(Your instructions):
When the line containing "Comment choisir la" is found in the data below, copy it and each line after it through the line containing "créatives (36, 1229)", exactly and with no others.

(Stored dataset items):
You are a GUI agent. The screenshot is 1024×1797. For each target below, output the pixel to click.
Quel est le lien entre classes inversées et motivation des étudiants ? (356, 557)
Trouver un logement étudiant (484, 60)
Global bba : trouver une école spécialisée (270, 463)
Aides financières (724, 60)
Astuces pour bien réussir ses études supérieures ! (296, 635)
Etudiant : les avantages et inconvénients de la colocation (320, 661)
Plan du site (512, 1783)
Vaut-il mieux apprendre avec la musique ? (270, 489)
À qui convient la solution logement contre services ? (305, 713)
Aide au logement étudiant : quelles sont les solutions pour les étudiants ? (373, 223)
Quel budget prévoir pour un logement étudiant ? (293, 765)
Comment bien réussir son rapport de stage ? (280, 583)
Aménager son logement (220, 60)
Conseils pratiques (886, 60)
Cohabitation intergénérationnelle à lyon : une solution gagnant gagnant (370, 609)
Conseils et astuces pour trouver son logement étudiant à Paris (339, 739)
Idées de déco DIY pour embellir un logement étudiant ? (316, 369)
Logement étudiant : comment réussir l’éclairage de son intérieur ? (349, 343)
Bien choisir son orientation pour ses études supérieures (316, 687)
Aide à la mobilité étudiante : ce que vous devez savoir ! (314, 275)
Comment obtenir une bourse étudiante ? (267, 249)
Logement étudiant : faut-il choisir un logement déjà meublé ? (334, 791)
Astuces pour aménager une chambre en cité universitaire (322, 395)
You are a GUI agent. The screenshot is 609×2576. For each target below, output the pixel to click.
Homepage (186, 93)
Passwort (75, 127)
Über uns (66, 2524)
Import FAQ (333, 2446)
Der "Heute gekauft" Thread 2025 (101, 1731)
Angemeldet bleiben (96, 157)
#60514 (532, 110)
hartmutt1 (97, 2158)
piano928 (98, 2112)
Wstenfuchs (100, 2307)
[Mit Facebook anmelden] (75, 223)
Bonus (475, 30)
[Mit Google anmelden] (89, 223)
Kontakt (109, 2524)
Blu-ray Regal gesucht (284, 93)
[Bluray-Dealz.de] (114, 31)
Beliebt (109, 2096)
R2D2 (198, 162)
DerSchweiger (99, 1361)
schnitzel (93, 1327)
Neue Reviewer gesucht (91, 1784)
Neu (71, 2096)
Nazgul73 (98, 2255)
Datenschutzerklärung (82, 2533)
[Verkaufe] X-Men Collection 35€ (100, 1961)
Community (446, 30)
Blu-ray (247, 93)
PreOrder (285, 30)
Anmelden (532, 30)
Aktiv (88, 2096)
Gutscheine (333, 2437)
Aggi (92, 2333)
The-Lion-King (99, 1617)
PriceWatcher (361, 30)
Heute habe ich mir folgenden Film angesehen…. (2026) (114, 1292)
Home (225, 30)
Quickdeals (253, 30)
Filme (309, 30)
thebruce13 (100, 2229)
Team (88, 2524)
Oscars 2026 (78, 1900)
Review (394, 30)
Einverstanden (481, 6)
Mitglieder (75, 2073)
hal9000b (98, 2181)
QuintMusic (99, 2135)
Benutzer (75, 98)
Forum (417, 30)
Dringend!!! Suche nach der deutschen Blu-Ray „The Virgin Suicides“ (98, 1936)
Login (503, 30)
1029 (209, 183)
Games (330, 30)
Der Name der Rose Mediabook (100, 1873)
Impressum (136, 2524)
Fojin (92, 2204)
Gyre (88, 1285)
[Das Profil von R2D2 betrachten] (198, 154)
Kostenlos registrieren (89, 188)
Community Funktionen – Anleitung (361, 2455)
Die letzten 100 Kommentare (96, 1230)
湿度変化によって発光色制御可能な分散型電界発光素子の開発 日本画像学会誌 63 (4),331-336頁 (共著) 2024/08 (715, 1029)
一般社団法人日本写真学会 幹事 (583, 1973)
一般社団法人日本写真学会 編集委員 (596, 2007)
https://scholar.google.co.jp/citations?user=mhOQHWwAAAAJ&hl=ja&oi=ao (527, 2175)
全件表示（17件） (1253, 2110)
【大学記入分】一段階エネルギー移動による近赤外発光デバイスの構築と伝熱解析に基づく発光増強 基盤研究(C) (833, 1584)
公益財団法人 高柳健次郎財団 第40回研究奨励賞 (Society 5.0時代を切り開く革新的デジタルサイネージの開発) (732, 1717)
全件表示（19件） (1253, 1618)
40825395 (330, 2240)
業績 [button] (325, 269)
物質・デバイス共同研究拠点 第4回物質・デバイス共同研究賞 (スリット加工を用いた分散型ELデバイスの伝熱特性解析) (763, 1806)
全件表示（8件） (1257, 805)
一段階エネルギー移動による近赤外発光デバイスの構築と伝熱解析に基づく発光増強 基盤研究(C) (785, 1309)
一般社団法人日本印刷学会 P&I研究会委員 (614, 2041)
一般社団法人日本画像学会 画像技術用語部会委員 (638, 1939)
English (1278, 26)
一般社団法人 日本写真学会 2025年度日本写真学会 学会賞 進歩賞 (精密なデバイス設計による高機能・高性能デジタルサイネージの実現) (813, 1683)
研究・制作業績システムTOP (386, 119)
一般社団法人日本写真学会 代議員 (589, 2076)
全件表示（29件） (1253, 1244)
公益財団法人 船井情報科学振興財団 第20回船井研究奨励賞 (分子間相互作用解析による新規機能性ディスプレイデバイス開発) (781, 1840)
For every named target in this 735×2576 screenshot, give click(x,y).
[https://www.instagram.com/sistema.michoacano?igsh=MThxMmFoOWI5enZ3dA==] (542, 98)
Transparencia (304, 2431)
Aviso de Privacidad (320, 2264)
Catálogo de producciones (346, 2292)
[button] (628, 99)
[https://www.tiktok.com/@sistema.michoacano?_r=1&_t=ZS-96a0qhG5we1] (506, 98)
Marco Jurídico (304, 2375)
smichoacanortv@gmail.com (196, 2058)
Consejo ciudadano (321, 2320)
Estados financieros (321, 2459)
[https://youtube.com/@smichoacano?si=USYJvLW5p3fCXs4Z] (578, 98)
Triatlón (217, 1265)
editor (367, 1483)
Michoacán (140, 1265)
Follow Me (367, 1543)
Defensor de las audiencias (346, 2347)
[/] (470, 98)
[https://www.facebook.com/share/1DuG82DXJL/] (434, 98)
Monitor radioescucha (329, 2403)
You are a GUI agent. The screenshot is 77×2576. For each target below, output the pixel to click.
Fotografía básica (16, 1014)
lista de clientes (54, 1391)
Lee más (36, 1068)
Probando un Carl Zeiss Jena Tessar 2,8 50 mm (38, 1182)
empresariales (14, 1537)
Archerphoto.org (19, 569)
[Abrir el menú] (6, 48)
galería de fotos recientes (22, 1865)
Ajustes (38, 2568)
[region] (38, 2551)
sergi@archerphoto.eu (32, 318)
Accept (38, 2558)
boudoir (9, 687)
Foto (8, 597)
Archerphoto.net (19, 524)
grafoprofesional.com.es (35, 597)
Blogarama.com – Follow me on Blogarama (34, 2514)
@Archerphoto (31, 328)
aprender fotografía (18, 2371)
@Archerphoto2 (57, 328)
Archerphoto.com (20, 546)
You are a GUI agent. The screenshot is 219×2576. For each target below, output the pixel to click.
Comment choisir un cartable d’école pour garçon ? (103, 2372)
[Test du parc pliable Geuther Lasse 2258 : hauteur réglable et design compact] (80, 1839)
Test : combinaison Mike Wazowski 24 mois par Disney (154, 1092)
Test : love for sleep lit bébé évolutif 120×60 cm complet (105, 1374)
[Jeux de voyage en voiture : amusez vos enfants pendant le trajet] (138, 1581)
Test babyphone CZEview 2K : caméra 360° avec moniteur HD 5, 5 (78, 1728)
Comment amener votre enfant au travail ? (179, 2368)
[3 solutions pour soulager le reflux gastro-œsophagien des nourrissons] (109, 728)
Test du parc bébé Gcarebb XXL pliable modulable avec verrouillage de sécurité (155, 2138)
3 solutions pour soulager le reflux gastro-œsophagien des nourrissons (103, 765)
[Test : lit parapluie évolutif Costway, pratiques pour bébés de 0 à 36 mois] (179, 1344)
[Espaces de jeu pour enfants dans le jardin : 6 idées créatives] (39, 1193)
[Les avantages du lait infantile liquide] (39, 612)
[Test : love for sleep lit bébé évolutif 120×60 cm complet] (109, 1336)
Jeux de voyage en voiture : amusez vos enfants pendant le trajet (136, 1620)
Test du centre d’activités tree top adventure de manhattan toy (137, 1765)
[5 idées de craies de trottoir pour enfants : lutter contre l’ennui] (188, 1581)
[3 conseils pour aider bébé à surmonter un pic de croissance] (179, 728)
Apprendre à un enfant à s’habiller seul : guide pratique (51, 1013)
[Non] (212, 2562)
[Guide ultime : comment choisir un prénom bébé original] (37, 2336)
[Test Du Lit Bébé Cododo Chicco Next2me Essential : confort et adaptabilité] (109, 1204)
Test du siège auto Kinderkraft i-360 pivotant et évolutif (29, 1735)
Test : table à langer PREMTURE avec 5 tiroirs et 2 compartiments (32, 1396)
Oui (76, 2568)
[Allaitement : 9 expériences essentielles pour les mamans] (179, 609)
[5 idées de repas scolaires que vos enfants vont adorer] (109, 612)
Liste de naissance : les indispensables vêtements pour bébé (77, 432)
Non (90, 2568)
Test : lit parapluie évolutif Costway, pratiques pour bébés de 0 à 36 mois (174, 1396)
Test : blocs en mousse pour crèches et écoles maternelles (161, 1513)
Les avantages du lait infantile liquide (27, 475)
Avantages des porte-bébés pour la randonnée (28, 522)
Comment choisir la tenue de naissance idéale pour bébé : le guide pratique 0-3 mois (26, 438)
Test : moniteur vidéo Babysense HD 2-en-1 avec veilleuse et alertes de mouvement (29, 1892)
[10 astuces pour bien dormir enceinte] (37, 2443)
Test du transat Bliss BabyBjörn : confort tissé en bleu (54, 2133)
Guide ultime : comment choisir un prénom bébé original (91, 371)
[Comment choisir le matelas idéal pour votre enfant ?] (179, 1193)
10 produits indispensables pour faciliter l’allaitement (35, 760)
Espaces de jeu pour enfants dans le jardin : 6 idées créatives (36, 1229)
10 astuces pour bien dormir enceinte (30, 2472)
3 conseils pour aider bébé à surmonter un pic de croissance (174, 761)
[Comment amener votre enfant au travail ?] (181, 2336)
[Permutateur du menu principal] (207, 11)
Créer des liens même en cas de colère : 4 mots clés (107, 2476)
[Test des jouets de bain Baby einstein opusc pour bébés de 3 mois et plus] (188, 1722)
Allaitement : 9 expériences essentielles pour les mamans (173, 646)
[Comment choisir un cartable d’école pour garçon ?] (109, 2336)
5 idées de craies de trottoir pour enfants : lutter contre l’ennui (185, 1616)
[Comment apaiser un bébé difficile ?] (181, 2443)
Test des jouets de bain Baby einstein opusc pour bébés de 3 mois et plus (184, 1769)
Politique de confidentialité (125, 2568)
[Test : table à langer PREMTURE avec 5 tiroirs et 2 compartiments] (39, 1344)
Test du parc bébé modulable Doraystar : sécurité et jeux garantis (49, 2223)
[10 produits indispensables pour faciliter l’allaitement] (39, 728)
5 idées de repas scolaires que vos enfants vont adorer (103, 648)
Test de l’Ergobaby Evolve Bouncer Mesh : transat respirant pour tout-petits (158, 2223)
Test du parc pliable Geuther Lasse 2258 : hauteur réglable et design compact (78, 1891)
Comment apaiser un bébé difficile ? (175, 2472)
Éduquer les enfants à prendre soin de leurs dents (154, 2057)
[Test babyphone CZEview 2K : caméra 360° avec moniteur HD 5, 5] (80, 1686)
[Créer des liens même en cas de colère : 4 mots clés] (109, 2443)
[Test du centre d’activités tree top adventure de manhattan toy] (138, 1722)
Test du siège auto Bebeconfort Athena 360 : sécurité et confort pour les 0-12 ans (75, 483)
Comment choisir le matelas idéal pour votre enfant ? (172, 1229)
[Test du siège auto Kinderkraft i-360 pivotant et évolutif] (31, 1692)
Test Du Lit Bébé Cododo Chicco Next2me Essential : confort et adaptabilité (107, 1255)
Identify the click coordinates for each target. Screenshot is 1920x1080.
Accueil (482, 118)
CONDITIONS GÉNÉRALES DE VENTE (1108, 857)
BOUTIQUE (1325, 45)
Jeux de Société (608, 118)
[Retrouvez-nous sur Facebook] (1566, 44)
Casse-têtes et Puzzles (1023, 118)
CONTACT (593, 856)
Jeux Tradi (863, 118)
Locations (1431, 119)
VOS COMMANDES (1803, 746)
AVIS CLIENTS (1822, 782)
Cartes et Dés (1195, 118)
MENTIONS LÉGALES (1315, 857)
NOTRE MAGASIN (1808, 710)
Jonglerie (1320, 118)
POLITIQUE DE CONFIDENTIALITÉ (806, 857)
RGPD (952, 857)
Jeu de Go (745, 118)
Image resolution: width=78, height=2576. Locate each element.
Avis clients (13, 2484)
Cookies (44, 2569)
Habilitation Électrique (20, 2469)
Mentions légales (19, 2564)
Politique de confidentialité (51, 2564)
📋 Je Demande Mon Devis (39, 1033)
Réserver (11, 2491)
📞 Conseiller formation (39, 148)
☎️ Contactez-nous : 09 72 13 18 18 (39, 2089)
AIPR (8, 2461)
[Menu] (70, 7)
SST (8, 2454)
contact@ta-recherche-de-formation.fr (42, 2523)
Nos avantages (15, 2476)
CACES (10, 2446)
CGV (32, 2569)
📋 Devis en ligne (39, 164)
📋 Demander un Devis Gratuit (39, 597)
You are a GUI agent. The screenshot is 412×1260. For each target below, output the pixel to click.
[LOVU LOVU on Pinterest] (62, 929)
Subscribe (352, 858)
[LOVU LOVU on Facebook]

(Output of the task):
Comment choisir la tenue de naissance idéale pour bébé : le guide pratique 0-3 mois (26, 438)
Test : moniteur vidéo Babysense HD 2-en-1 avec veilleuse et alertes de mouvement (29, 1892)
[10 astuces pour bien dormir enceinte] (37, 2443)
Test du transat Bliss BabyBjörn : confort tissé en bleu (54, 2133)
Guide ultime : comment choisir un prénom bébé original (91, 371)
[Comment choisir le matelas idéal pour votre enfant ?] (179, 1193)
10 produits indispensables pour faciliter l’allaitement (35, 760)
Espaces de jeu pour enfants dans le jardin : 6 idées créatives (36, 1229)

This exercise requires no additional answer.